Albuterol Sulfate - Albuterol Sulfate inhalant prescribing information
INDICATIONS AND USAGE
Albuterol sulfate inhalation aerosol is indicated in adults and children 4 years of age and older for the treatment or prevention of bronchospasm with reversible obstructive airway disease and for the prevention of exercise-induced bronchospasm.
DOSAGE AND ADMINISTRATION
For treatment of acute episodes of bronchospasm or prevention of asthmatic symptoms, the usual dosage for adults and children 4 years of age and older is two inhalations repeated every 4 to 6 hours. More frequent administration or a larger number of inhalations is not recommended. In some patients, one inhalation every 4 hours may be sufficient. Each actuation of Albuterol sulfate inhalation aerosol delivers 108 mcg of albuterol sulfate (equivalent to 90 mcg of albuterol base) from the mouthpiece. It is recommended to prime the inhaler before using for the first time and in cases where the inhaler has not been used for more than 2 weeks by releasing four "test sprays" into the air, away from the face.
Albuterol sulfate inhalation aerosol contains 200 inhalations per canister. The canister has an attached dose indicator, which indicates how many inhalations remain. The dose indicator display will move after every tenth actuation. When nearing the end of the usable inhalations, the background behind the number in the dose indicator display window changes to red at 20 actuations or lower. Albuterol sulfate inhalation aerosol should be discarded when the dose indicator display window shows zero.
Exercise Induced Bronchospasm Prevention: The usual dosage for adults and children 4 years of age and older is two inhalations 15 to 30 minutes before exercise.

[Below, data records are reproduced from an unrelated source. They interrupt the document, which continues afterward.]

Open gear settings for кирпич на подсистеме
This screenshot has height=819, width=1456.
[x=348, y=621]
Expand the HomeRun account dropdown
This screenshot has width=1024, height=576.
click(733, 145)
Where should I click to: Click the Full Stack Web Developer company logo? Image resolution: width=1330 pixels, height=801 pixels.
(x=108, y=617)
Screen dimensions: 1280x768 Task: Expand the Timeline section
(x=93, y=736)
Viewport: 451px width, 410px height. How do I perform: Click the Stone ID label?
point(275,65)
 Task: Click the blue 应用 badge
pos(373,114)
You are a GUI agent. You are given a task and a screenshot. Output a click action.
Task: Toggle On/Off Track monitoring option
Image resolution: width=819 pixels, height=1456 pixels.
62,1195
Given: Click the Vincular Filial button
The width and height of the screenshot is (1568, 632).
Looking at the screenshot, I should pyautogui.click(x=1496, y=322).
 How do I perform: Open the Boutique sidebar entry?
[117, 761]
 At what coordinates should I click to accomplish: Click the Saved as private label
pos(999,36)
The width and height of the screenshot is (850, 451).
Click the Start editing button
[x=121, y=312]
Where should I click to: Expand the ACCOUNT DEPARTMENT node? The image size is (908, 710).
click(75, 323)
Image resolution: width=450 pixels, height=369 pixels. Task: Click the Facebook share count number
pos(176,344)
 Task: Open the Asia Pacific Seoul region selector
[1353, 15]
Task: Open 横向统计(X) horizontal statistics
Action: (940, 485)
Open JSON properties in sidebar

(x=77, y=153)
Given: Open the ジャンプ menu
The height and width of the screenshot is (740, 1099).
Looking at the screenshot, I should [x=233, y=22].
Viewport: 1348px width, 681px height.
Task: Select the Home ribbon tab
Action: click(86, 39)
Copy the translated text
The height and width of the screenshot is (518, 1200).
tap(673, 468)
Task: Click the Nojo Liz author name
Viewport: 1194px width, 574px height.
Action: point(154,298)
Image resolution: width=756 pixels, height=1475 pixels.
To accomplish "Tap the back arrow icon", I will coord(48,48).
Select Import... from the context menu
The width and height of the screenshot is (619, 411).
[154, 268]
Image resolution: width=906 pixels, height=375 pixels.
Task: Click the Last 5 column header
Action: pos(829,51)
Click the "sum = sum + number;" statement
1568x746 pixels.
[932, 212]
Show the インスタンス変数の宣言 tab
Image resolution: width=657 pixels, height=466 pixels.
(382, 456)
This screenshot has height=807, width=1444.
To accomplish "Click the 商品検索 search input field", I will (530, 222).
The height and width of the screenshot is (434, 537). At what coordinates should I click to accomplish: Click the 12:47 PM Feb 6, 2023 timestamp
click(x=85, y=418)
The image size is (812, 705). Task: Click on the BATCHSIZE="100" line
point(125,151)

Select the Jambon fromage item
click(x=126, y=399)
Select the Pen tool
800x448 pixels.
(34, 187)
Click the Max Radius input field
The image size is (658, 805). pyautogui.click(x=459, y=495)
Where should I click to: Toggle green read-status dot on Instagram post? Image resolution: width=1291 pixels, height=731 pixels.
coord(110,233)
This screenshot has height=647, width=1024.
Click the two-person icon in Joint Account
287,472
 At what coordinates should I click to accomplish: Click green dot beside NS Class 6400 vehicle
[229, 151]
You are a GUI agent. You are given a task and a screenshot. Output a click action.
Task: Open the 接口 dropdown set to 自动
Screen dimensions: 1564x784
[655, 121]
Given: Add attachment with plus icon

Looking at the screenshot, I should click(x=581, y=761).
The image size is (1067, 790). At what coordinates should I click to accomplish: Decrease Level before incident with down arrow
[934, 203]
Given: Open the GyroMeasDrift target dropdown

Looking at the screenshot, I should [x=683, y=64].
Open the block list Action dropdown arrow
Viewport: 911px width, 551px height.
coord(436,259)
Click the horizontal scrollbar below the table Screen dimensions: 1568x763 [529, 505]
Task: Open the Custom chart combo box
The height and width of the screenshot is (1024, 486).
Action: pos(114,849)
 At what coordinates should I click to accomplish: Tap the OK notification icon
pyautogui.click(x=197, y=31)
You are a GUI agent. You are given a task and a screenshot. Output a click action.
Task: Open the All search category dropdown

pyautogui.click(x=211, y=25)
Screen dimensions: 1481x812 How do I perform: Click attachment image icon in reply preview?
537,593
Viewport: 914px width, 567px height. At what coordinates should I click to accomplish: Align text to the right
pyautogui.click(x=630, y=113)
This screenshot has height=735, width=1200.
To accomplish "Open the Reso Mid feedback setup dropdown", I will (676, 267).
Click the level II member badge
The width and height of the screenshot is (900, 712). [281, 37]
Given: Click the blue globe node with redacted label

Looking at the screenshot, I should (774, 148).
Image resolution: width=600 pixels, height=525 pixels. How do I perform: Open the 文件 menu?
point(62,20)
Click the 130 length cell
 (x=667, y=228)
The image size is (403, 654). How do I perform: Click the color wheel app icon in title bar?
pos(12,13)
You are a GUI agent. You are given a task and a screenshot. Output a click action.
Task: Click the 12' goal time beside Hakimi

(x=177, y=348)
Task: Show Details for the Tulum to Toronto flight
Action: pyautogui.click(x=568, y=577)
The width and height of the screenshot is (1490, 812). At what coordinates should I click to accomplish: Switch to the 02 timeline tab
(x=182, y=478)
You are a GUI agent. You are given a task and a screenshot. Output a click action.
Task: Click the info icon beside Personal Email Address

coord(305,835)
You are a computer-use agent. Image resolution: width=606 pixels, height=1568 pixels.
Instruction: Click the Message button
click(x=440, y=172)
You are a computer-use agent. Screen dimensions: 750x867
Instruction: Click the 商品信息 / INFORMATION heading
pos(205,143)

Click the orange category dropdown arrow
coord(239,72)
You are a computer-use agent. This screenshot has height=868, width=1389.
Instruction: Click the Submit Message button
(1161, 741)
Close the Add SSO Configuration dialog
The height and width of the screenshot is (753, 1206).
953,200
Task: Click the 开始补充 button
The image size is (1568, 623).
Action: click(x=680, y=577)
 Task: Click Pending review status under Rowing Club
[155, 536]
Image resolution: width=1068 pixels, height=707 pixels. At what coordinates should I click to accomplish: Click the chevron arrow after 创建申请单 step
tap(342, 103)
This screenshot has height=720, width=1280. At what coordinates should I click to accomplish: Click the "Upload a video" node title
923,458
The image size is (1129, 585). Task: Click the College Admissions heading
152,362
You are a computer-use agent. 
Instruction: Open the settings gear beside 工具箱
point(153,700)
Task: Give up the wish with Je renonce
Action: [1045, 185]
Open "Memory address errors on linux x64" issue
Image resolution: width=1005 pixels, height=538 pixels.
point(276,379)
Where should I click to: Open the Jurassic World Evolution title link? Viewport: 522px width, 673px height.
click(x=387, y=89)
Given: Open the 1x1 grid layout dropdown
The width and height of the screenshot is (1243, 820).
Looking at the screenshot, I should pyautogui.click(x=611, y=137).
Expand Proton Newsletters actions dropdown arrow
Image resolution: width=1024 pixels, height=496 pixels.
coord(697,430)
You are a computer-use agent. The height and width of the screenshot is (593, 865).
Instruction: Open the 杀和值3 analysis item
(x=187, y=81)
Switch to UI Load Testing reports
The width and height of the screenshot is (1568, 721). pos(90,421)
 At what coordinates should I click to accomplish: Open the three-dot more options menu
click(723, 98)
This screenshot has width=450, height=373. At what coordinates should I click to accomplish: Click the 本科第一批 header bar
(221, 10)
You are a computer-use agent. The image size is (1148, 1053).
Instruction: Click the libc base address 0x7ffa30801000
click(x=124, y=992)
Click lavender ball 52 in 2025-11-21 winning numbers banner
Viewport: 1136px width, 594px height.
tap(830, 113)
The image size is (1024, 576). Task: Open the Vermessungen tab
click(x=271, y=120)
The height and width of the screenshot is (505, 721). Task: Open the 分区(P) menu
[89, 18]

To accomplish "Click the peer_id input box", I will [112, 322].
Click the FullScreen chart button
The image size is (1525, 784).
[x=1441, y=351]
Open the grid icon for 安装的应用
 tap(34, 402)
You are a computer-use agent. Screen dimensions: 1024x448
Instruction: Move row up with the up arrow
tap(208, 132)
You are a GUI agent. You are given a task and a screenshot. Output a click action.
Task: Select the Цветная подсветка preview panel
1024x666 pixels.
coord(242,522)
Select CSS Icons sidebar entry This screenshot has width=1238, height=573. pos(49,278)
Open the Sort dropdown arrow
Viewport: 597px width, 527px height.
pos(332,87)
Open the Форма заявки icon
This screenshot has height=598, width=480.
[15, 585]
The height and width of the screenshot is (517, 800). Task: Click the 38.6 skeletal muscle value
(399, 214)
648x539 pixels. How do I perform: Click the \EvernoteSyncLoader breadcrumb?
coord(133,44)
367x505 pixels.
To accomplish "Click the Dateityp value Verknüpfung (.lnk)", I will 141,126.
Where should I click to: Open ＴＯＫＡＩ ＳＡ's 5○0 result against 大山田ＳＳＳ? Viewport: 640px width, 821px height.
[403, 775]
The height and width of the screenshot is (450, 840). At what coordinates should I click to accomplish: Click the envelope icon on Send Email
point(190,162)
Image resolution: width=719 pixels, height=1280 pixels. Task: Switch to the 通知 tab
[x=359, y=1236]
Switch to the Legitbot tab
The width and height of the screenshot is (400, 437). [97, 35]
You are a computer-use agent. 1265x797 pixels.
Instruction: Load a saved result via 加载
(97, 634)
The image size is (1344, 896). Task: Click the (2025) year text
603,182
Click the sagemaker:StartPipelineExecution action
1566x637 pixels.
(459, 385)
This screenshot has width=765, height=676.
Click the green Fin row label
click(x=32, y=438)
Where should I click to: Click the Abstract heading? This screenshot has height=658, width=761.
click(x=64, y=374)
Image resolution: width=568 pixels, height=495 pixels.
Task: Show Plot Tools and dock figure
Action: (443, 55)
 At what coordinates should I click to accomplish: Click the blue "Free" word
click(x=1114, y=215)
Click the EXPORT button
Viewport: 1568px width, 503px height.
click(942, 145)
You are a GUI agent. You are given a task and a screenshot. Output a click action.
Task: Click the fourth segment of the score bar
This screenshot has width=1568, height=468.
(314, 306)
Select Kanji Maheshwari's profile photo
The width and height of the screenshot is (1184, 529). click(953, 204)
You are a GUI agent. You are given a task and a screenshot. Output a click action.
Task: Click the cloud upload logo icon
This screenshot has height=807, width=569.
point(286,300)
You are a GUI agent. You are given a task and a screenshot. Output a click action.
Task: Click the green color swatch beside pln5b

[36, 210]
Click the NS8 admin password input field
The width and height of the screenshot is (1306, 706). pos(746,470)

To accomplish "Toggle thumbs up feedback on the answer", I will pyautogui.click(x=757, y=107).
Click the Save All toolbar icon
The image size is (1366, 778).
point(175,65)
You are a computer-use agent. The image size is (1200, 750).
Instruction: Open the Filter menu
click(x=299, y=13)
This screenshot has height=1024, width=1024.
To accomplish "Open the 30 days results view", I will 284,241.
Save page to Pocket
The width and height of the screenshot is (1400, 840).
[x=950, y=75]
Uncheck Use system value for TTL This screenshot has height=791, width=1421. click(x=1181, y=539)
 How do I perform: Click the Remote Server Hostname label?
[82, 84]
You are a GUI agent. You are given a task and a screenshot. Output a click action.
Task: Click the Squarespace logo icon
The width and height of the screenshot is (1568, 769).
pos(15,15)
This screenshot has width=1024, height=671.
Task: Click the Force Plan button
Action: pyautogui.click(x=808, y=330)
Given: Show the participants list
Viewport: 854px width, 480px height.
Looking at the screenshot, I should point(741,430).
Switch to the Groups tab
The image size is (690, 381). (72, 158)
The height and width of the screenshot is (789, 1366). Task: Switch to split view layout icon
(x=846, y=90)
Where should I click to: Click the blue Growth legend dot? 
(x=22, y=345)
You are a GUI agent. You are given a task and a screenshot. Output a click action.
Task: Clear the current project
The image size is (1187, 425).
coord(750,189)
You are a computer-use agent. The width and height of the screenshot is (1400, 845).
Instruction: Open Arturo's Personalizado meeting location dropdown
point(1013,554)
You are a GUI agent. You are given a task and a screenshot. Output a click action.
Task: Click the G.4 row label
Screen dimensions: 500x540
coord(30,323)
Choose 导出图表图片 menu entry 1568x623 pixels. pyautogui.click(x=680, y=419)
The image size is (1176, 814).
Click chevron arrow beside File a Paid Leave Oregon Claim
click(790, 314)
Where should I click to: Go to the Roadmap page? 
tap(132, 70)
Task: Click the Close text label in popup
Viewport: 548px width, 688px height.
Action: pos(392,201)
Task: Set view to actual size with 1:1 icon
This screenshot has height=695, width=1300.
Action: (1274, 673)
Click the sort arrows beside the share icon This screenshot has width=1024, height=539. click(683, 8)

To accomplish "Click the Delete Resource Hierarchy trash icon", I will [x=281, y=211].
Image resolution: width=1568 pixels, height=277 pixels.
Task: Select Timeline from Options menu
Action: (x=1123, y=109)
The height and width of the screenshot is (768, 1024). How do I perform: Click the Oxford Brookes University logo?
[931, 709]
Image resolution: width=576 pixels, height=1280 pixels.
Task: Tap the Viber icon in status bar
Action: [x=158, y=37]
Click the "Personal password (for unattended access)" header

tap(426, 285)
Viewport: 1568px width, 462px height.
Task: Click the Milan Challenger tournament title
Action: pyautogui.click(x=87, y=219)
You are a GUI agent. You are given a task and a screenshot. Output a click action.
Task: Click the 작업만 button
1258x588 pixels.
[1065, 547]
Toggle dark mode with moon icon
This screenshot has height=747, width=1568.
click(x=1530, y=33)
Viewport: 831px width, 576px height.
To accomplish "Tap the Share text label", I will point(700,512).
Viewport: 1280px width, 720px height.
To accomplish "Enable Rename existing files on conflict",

To maintain proper use of this product, it is important that the mouthpiece be washed and dried thoroughly at least once a week. The inhaler may cease to deliver medication if not properly cleaned and dried thoroughly (see PRECAUTIONS, Information for Patients section). Keeping the plastic mouthpiece clean is very important to prevent medication buildup and blockage. The inhaler may cease to deliver medication if not properly cleaned and air dried thoroughly. If the mouthpiece becomes blocked, washing the mouthpiece will remove the blockage.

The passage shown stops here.